The FT has published comment on a report this morning, saying:
The National Health Service competitively tenders contracts worth less than 2 per cent of overall clinical commissioning expenditure, according to new data that come as health leaders are seeking legal changes to end “overly rigid procurement requirements”.
I should say that, deep in the small print of the article it becomes apparent that the report does not cover all NHS procurement, and specifically does not cover the outsourcing of procrment services. It also notes that in terms of numbers of contracts the proportions are much more in favour of the private sector; it’s just that the NHS gets all the big ones. But the message appears to be, within the uncertainties, that outsourcing is overall having less impact than expected.

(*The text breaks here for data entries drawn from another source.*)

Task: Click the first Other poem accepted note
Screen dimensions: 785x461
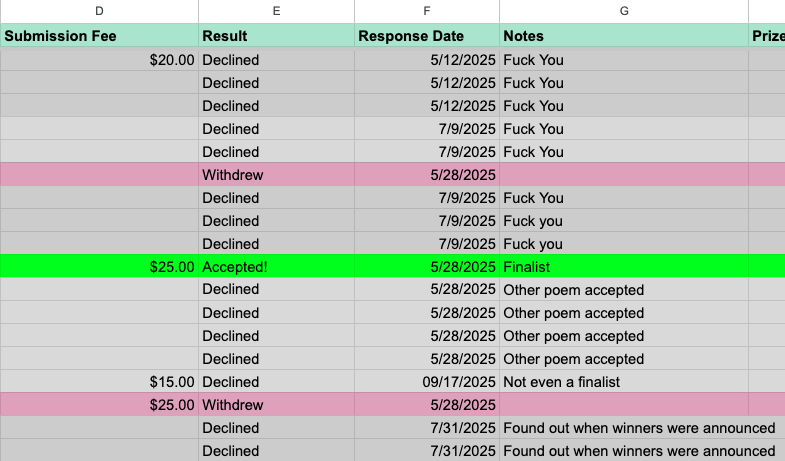Action: pos(624,290)
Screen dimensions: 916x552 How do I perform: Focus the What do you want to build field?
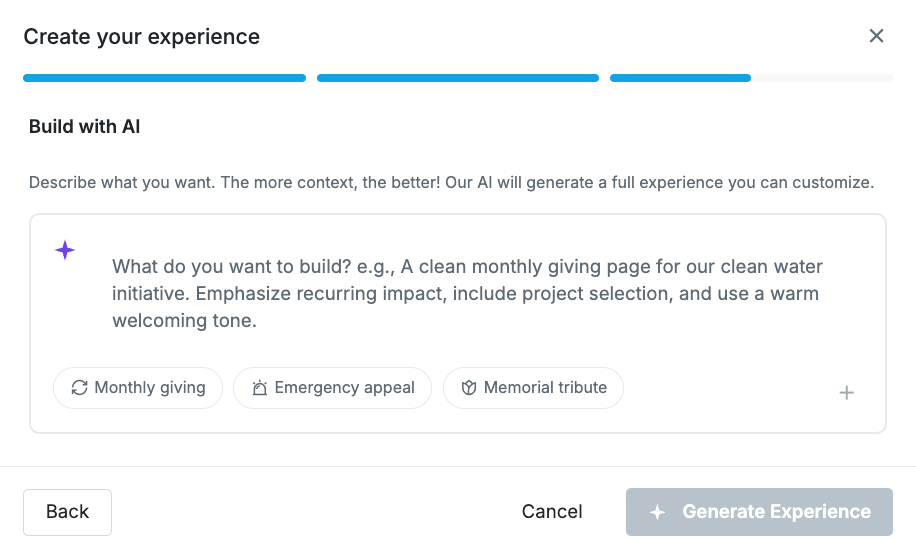[467, 293]

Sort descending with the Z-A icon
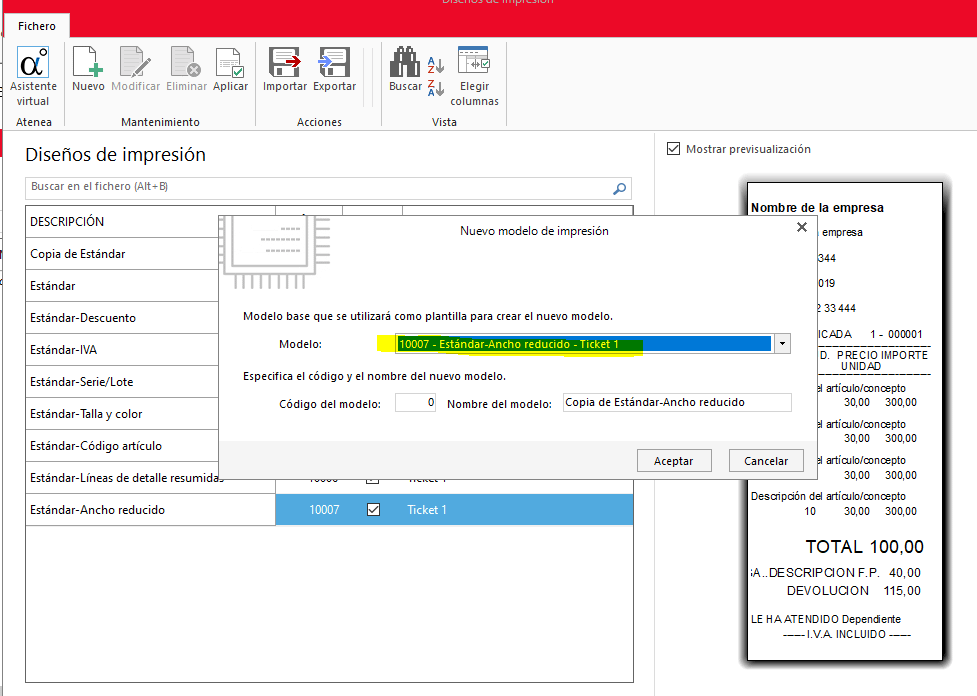tap(436, 88)
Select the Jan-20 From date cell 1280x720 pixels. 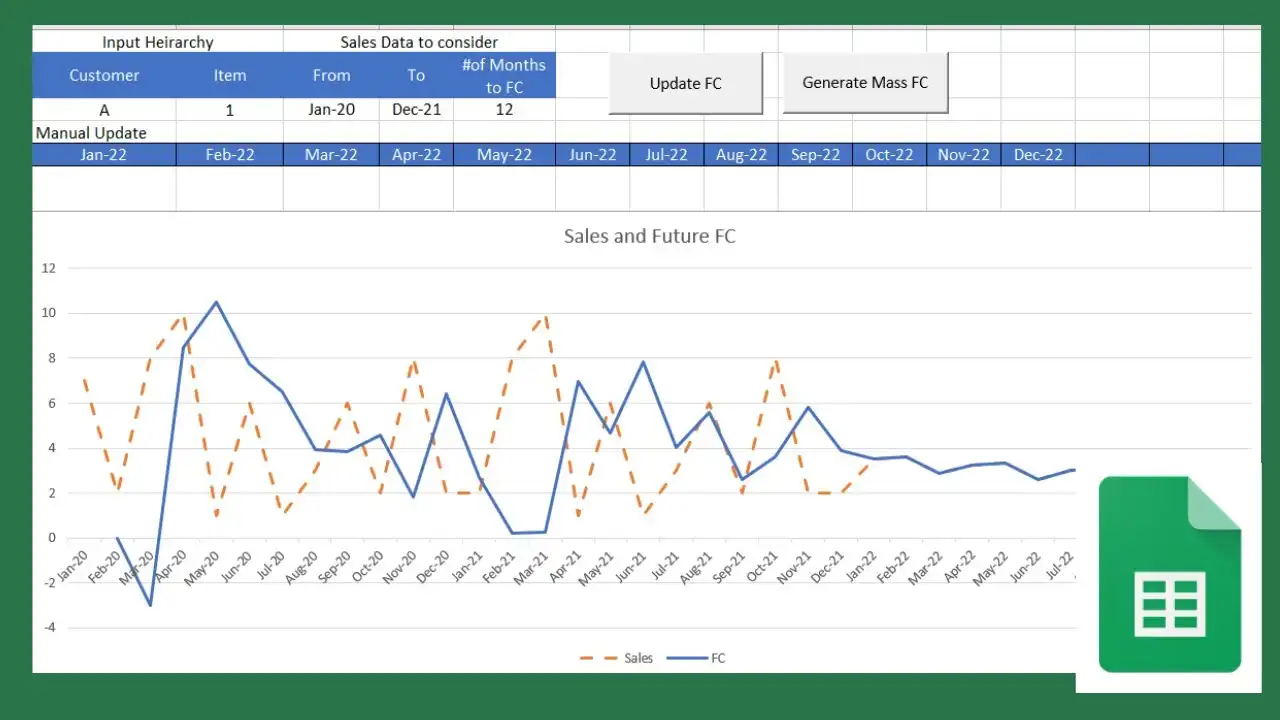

So why has the report come out? It would seem that, again reading between the lines, the report has been produced to support the claim that more outsourcing would be of benefit just as the NHS is backtracking as fast as it can from the 2012 Health and Social Care Act requirement to secure quotations for all contracts worth more than £600,000 or so, which in NHS terms might be interpreted as ‘not a lot’.
Take it then that the outsourcers are worried that not only is the model not delivering for them, but that it might deliver even less. Given the general failure of outsourcing models that is now apparent right across the interface between the public and private sectors I think their hope is forlorn: this model is dying and for good reason. The fact is that outsourced models only save by doing one of three things. Those are providing a worse service; cutting staff costs; or reducing commitment to service renewal (R&D, training, etc). All are fatal to the quality of outcomes over anything but the very short term. And that’s precisely why this model has to come to an end.